Pharmacodynamic MMP9‐Binding Assay
Total (bound and free) MMP9 and free MMP9 were measured in serial platelet‐poor plasma samples as previously described [15]. Maximal circulating MMP9 coverage (MMP9 bound to andecaliximab) is achieved when levels of andecaliximab‐free MMP9 are below detection. Healthy volunteer control samples were sourced from a commercial vendor and were not sex and age matched.
Collagen Neoepitope Assays
Collagen 1 (C1M) was measured as previously described [15]; other neoepitopes measured were collagen 3 (C3M), collagen 4 alpha 1 (C4M2), and a basement membrane component laminin alpha 5 in serial serum samples by enzyme‐linked immunosorbent assay (ELISA; Nordic Bioscience A/S, Herlev, Denmark). For the latter two, not all patients’ samples were tested. For association with PFS, the C1M low and high were defined with a cutoff at the median of 79.25 ng/mL.
Serum Biomarker Screen
A total of 131 circulating serum biomarkers were measured by ELISA (R&D Systems, Inc., Minneapolis, MN) and Meso Scale Discovery (Meso Scale Diagnostics, LLC, Rockville, MD). Treatment effect on biomarkers was assessed using percent BL at cycle 3, day 1, by Wilcoxon signed rank test. Multiple testing was controlled for by using the false discovery rate.
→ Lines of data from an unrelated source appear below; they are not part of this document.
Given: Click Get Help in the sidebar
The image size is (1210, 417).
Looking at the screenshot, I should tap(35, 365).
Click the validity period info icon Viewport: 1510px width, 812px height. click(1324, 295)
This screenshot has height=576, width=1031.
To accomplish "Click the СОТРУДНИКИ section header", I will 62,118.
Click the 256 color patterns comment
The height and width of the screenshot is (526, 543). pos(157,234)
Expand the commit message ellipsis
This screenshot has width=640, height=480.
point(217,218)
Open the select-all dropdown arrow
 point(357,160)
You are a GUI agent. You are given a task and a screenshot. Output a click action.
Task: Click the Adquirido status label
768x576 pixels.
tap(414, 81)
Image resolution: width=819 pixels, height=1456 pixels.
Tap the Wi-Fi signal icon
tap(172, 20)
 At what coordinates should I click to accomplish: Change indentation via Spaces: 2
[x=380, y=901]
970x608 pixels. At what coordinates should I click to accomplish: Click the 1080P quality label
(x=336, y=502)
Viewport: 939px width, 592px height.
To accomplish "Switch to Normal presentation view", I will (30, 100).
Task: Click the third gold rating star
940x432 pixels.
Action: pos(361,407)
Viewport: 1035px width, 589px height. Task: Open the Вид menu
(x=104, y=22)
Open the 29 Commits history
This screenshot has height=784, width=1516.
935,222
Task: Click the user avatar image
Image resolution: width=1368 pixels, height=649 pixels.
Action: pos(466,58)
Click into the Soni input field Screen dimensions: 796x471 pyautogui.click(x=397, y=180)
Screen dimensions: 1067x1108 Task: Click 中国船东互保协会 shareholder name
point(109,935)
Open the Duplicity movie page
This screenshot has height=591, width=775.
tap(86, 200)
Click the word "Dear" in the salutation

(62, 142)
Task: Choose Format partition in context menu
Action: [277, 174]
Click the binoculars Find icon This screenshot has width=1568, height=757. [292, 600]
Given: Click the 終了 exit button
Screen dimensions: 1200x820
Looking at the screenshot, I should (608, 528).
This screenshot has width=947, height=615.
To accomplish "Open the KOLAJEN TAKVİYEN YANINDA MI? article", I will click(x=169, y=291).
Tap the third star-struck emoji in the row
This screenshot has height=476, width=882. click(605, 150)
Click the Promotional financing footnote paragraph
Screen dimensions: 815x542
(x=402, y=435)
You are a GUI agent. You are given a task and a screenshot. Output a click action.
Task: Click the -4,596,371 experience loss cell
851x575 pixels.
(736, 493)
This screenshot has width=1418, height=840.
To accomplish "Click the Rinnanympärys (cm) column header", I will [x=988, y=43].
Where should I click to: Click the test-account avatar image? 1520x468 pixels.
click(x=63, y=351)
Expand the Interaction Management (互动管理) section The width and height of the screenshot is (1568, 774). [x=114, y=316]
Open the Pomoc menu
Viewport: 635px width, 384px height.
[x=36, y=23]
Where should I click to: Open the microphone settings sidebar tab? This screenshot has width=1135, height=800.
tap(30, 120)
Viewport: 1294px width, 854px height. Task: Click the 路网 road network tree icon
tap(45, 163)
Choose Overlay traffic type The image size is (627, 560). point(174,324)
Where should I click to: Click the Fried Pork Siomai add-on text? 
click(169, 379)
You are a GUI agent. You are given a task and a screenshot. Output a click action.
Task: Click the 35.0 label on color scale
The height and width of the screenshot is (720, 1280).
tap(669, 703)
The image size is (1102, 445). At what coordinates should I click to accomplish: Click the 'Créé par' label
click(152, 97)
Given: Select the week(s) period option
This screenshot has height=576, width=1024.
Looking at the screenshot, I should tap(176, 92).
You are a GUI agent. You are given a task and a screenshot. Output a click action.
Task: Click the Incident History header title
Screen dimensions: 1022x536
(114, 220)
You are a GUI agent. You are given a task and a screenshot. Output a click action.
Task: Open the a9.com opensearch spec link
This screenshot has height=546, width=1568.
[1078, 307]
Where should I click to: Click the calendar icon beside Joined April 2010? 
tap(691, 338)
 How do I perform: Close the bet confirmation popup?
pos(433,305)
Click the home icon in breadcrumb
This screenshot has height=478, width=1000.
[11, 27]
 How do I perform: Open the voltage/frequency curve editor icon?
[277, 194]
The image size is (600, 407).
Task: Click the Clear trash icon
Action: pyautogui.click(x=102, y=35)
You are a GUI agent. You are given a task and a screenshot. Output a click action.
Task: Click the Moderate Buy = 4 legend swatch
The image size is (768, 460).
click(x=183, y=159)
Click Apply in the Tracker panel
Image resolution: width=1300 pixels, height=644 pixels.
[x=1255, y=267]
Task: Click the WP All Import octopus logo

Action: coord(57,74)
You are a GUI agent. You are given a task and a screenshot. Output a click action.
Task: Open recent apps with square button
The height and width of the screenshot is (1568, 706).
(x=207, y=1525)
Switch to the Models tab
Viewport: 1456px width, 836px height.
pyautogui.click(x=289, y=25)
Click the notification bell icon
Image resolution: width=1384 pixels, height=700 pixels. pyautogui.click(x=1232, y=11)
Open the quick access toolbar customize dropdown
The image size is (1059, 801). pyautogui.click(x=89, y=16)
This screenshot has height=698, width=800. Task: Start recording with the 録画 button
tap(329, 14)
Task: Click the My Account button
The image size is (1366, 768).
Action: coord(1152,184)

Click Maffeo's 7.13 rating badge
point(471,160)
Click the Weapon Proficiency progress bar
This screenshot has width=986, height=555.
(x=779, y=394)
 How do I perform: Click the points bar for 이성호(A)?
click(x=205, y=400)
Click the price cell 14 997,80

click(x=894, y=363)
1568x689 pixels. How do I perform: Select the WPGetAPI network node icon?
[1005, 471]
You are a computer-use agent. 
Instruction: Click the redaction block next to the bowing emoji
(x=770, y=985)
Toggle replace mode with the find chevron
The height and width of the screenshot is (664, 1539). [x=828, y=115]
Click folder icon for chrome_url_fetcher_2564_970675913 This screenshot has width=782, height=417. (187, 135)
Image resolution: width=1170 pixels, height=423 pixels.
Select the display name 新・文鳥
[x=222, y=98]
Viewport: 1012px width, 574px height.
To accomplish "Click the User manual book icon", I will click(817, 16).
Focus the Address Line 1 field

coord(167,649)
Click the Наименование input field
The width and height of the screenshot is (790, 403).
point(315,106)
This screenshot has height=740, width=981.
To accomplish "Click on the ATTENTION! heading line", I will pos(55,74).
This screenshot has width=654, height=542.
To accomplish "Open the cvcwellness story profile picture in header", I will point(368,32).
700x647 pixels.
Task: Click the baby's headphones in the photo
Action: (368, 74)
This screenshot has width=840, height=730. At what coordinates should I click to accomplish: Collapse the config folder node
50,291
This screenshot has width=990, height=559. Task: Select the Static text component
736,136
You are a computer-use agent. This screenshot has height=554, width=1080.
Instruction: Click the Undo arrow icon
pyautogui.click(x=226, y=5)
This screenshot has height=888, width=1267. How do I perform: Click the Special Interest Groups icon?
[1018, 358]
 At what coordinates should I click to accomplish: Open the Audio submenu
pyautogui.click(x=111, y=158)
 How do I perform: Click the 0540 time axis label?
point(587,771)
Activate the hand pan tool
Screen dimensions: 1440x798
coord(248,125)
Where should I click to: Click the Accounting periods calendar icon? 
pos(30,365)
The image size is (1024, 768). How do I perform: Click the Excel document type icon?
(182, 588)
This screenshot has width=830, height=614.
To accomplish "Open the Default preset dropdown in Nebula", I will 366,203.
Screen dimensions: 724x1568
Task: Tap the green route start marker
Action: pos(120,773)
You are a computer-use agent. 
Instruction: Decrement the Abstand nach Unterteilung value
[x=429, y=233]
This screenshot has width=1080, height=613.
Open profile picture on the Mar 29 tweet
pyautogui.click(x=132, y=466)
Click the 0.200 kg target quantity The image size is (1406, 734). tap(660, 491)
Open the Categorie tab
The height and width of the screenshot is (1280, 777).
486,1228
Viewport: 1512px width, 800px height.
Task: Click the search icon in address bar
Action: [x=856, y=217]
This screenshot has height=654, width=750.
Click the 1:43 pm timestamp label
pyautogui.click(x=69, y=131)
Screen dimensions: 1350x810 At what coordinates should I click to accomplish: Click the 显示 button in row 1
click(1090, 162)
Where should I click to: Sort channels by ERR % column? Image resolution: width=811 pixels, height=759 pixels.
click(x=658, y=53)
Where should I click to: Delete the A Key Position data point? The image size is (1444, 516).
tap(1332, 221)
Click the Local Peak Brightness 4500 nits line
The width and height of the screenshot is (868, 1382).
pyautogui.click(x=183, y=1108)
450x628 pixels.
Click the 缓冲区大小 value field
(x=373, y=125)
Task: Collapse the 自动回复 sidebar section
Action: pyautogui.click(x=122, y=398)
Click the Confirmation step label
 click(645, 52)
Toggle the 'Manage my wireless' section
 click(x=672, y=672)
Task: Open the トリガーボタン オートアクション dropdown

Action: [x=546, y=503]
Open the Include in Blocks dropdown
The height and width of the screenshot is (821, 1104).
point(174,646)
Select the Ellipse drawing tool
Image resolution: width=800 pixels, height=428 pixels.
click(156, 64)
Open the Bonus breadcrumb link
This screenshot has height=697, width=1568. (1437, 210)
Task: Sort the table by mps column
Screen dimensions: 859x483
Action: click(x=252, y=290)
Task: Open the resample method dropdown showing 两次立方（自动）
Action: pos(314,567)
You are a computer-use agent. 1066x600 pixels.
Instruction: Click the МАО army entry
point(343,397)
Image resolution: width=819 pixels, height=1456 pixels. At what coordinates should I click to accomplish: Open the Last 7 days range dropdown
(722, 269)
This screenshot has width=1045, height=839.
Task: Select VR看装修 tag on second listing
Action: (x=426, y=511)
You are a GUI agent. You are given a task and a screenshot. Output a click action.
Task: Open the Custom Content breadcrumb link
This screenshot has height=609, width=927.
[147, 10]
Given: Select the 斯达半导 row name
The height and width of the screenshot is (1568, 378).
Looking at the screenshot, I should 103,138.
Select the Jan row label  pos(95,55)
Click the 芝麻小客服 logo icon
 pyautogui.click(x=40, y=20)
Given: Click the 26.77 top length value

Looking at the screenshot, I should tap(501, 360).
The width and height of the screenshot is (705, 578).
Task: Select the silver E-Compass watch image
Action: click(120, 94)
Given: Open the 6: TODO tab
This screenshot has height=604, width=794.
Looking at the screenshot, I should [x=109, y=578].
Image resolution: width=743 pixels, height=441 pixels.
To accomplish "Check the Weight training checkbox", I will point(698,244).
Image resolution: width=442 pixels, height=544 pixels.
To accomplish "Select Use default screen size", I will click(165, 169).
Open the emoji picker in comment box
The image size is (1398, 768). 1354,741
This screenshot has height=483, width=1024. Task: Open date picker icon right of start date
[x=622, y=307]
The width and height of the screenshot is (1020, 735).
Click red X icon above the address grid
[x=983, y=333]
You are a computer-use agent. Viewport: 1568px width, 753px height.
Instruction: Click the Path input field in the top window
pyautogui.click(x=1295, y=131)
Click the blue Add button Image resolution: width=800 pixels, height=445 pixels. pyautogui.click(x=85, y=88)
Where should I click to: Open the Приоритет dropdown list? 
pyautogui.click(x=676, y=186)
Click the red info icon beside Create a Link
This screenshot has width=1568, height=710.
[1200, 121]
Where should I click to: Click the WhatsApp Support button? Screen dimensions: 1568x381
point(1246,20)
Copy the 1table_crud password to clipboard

Association between biomarker BL value and best overall response was assessed using the machine learning method, random forest, and a receiver operating characteristics curve.
MMP9 Immunohistochemistry
Immunohistochemistry (IHC) for MMP9 was performed using rabbit mAb from Abcam Ab76003 (clone EP1254; Cambridge, UK).
Efficacy Assessments
Disease burden was evaluated at screening by physical examination and radiographic assessment (contrast‐enhanced computed tomography or magnetic resonance imaging) and then at every 8 weeks. Responses were assessed by investigators per RECIST version 1.1 criteria [18]. ORR was defined as the proportion of patients with complete response (CR) or partial response (PR). The Clopper‐Pearson method was used to calculate the exact confidence intervals (CIs) of ORR. PFS was defined as the time interval from the first dose of andecaliximab to the earlier of the first documentation of definitive disease progression or death from any cause, analyzed using Kaplan‐Meier methods.
Safety Assessments
Safety assessments were performed prior to each andecaliximab infusion. AEs were assessed per the Common Terminology Criteria for Adverse Events version 4.03 criteria [19].
Results
Patient Characteristics
Between October 2013 and December 2015, 36 patients with PDAC were enrolled in the study from 10 sites in the U.S. Patient characteristics are summarized in Table 1.
Table 1.
Characteristic | Value |
---|---|
Patients, n | 36 |
Male, n (%) | 26 (72.2) |
Age, median (range), yr | 66 (40−83) |
ECOG PS at screening, n (%) | |
0 | 12 (33.3) |
1 | 24 (66.7) |
Disease stage at screening, n (%) | |
Locally advanced | 8 (22.2) |
Metastatic | 28 (77.8) |
Patients with ≥1 prior systemic chemotherapy, n (%) a , b | 5 (13.9) |
Prior chemotherapy regimens, median (range) | 1 (1−2) |
Patients with ≥1 prior radiation regimen, n (%) | 3 (8.3) |
5‐Fluorouracil (FU) − containing regimen (n = 3), gemcitabine‐containing regimen (n = 4).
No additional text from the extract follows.